ちなみに、ケンちゃんとのトレードで中日に行った小野も、移籍1年目で最多勝を獲りました。あのトレードは成功だったんじゃないですか。
――1番とクリーンナップをつなぐ2番打者として、森祇晶監督が平野さんを欲しがっていたようですね。
石毛 今は2番に長打を打てるバッターを置くなど、さまざまなタイプのバッターが2番を打っていますが、当時は巨人の川相昌弘もそうでしたが、2番といえば"つなぎ"に徹するというか、自己犠牲をいとわないタイプが主流でしたからね。先ほども話しましたが、ケンちゃんは本当にバントがうまかったです。
――平野さんのバントには、どんな特長がありましたか?
石毛 ボールの勢いを"殺す"ためには、バットの芯ではなく少し先に当てることがポイントなんですが、ケンちゃんはそこに当てる確率が高かった。「芯の少し先で"ボールを捕球するような感覚"で当てると、ボールをうまく殺せる」と話していました。

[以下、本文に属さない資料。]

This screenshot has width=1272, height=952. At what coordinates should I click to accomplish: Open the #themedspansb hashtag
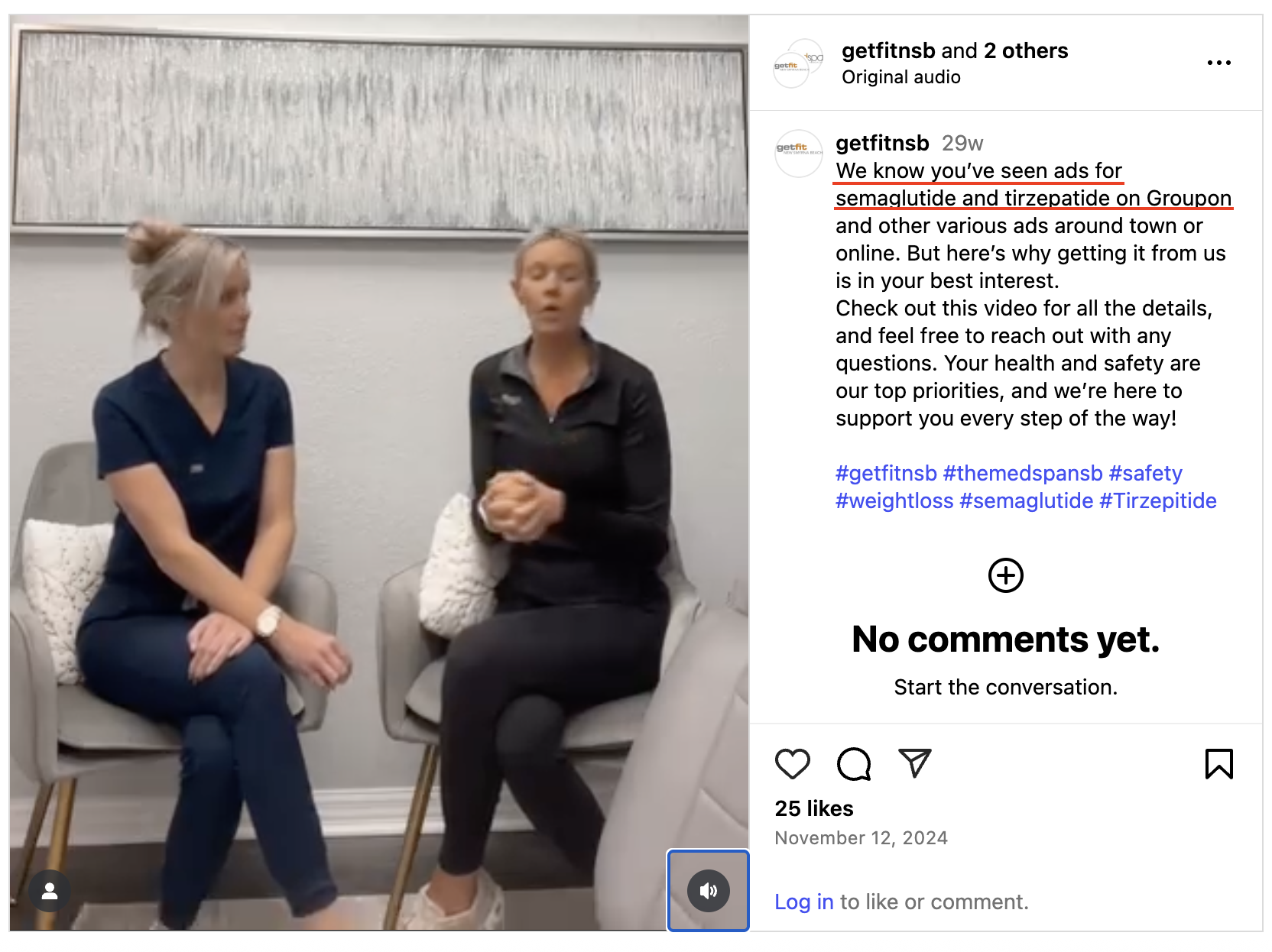(1023, 473)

それと、「足が大事だ」とも言っていましたね。バントをする時は腕を動かしがちなのですが、そうではなく、ヒザを中心とした足の動きでボールの高低やコースに合わせるそうです。そうすると、構えたバットの角度が変わりにくいので成功率も高くなると。ケンちゃんが引退後、セミナーなどでバントをレクチャーしているのを見たこともありますが、「さすがだな」と思わされますよ。
――石毛さんも、バントがうまかった印象があります(通算218犠打)。
石毛 自分で言うのもなんですが、バントはうまかったと思いますよ(笑)。意外と、辻はバントを苦手にしていましたね(笑)。先ほども話しましたが、つなぎに徹することができるケンちゃんの存在が打順の固定につながりましたし、走攻守で隙を見せない西武の野球の質をさらに高めてくれたと思います。
(後編:西武黄金時代の鉄壁の右中間「ライト平野謙・センター秋山幸二」のスゴさとは?>>)
【プロフィール】
石毛宏典(いしげ・ひろみち)
1956年 9月22日生まれ、千葉県出身。駒澤大学、プリンスホテルを経て1980年ドラフト1位で西武に入団。黄金時代のチームリーダーとして活躍する。1994年にFA権を行使してダイエーに移籍。1996年限りで引退し、ダイエーの2軍監督、オリックスの監督を歴任する。2004年には独立リーグの四国アイランドリーグを創設。同リーグコミッショナーを経て、2008年より四国・九州アイランド リーグの「愛媛マンダリンパイレーツ」のシニア・チームアドバイザーを務めた。そのほか、指導者やプロ野球解説者など幅広く活躍している。